» **Texto fornecido**:
%%

Publicado em 1960, "A Trégua" é o mais famoso romance de Mario Benedetti e uma das obras mais importantes da literatura latino-americana contemporânea. Escrito em formato de diário e com fina ironia, o livro conta a história de Martín Santomé, um "homem maduro, de muita bondade, meio apagado mas inteligente".
Prestes a completar 50 anos, viúvo há mais de vinte, Santomé mora com os três filhos. Não se relaciona bem com nenhum deles, tem poucos amigos e mantém uma rotina monótona e cinzenta. No diário, conta os dias que faltam para a aposentadoria; mas não tem idéia do que fará assim que se livrar do trabalho maçante.
Seu destino, no entanto, mudará quando conhecer Laura Avellaneda, uma jovem discreta e tímida contratada para ser sua subalterna. Com ela, Martín Santomé voltará a conhecer o amor, numa luminosa trégua para uma vida até então triste e opaca.
O livro é ao mesmo tempo uma delícia de se ler, com um ritmo bom, uma narrativa envolvente e pra quem não é fã de obras extensas, há um bônus: ele é bem curtinho (li praticamente em uma noite).
Entretanto, se o texto é delicioso de se ler, ele também esconde uma história simples e previsível, até mesmo clichê em certos momentos (em especial, o final). É, certamente, um daqueles casos em que a jornada importa mais do que o destino, ou traduzindo-se em termos literários, o texto importa mais do que a história (a história é contada pelo texto, mas o texto não se limita a contar a história).
Uma das maneiras pelas quais eu julgo um livro é a quantidade de trechos que acho que valem citações. Em alguns casos, de textos realmente bons, em quase todas as páginas você encontra trechos interessantes que tem vontade de compartilhar. A Trégua foi um desses casos. Mas, claro, não vou transcrever o livro todo aqui, apenas algumas partes que separei durante a leitura:
Sonhando no trabalho:
O que eu menos odeio é a parte mecânica, rotineira, do meu trabalho: repassar um lançamento que já redigi milhares de vezes, efetuar um balanço de saldos e constatar que tudo está em ordem, que não há diferenças a buscar. Esse tipo de tarefa não me cansa, porque me permite pensar em outras coisas e até (por que não dizer a mim mesmo?) também sonhar. É como se eu me dividisse em dois entes díspares, contraditórios, independentes, um que sabe de cor seu trabalho, que domina ao máximo as variantes e os meandros dele, que está sempre seguro de onde pisa, e outro sonhador e febril, frustradamente apaixonado, um sujeito triste que, no entanto, teve, tem e terá vocação para a alegria, um distraído a quem não importa por onde corre a pena nem que coisas escreve a tinta azul que em oito meses ficará negra.

%%

» **Entradas listadas**:
%%

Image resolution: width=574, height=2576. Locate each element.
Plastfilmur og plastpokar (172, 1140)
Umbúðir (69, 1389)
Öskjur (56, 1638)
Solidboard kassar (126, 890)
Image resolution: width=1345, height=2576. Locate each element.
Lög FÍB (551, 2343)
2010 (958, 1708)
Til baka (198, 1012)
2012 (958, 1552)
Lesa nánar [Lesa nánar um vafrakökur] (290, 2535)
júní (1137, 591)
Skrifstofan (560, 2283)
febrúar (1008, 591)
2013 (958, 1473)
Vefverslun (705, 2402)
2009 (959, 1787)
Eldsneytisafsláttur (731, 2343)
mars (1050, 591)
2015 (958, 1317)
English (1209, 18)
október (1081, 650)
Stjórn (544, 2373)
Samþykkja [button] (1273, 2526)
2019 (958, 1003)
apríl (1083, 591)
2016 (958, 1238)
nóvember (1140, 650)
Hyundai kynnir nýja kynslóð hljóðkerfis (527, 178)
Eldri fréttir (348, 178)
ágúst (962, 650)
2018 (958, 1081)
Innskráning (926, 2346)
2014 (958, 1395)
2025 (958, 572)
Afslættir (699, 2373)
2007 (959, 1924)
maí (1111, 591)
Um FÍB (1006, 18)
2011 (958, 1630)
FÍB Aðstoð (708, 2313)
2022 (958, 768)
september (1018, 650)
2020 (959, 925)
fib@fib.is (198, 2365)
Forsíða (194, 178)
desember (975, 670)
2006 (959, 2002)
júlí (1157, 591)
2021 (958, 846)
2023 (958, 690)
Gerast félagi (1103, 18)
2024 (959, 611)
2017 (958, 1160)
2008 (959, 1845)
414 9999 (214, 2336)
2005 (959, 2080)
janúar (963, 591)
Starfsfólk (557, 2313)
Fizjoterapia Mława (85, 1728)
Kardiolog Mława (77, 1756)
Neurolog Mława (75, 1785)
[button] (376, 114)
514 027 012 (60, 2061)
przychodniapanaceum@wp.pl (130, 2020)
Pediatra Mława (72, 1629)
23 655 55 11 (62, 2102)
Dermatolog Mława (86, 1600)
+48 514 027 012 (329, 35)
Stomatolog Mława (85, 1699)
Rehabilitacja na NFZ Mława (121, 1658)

%%

» **Tarefas**:
a - Responda a cada pergunta sobre o texto sobre "A Trégua" em uma linha, com a mesma marcação:
(i) Em que ano o romance foi publicado?
(ii) Há quanto tempo Martín Santomé é viúvo?
(iii) Para que função Laura Avellaneda foi contratada?
b - Reproduza literalmente o trecho do texto sobre "A Trégua" que vai de "Seu destino, no" até "triste e opaca.".
c - Segundo o texto sobre "A Trégua", por que a parte mecânica e rotineira do trabalho não cansa quem escreve o diário? Explique em até três frases.
As entradas vêm de uma fonte diferente da do texto sobre "A Trégua".

» **Respostas escritas**:
a -
(i) Em 1960.
(ii) Há mais de vinte anos.
(iii) Para ser subalterna de Santomé.

b -
Seu destino, no entanto, mudará quando conhecer Laura Avellaneda, uma jovem discreta e tímida contratada para ser sua subalterna. Com ela, Martín Santomé voltará a conhecer o amor, numa luminosa trégua para uma vida até então triste e opaca.

c - Essa parte do trabalho não cansa porque permite pensar em outras coisas e até sonhar. Enquanto repassa lançamentos já redigidos milhares de vezes ou confere saldos, a mente fica livre para se ocupar de outra coisa.